Support for the "two-state solution" is the pious cover invoked by senators and members of Congress whenever they are asked to support Palestinian rights. Our politicians talk about two states even though Israel's Prime Minister Benjamin Netanyahu has long spoken of "less than a state" to describe his vision of a future for Palestinians who demand equal rights in their ancestral land.
Now, with Netanyahu promising to annex a third of the West Bank Palestinian territory, illegally occupied by Israel since 1967, we are at the end of the zombie two-state myth. The choice for Israel and for its U.S. supporters is now clear: an apartheid Jewish-supremacist nation with millions of Indigenous people denied self-determination, freedom of movement, equal justice and other basic human rights — or the alternative, two peoples with equal rights living together in one state.
Many Jews will regard the latter as failure of the utopian Zionist dream of creating an exclusively Jewish nation state in a land inhabited by others.
The Jewish writer Peter Beinart, once a loyal two-state liberal Zionist, recently horrified supporters of Israel with his articles in the New York Times and Jewish Currents confessing that he no longer believes in a Jewish state. For that, some Jews are calling him a traitor.

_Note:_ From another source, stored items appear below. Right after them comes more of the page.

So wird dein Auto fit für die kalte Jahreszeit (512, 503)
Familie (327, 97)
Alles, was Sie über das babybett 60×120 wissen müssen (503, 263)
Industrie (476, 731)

Beinart's sin seems to be letting his humanity override his liberal Zionist instincts. He has now declared his belief in a single, binational state with equal rights for all, explaining in the New York Times: "I knew Israel was wrong to deny Palestinians in the West Bank citizenship, due process, free movement and the right to vote in the country in which they lived. But the dream of a two-state solution that would give Palestinians a country of their own let me hope that I could remain a liberal and a supporter of Jewish statehood at the same time."
Beinart and many others have seen that hope extinguished by Israel's relentless building of Jewish-only settler colonies on Palestinian lands throughout the West Bank territory that Israel has occupied for 53 years, in violation of existing international law. Israel's formal annexation that is planned would leave only noncontiguous enclaves for Palestinians to inhabit in their ancestral lands, erasing all hope for a viable, independent state of their own.
"It's time," Beinart concluded, "to abandon the traditional two-state solution and embrace the goal of equal rights for Jews and Palestinians. It's time to imagine a Jewish home that is not a Jewish state."
Palestinians have been imagining such a state for a long time.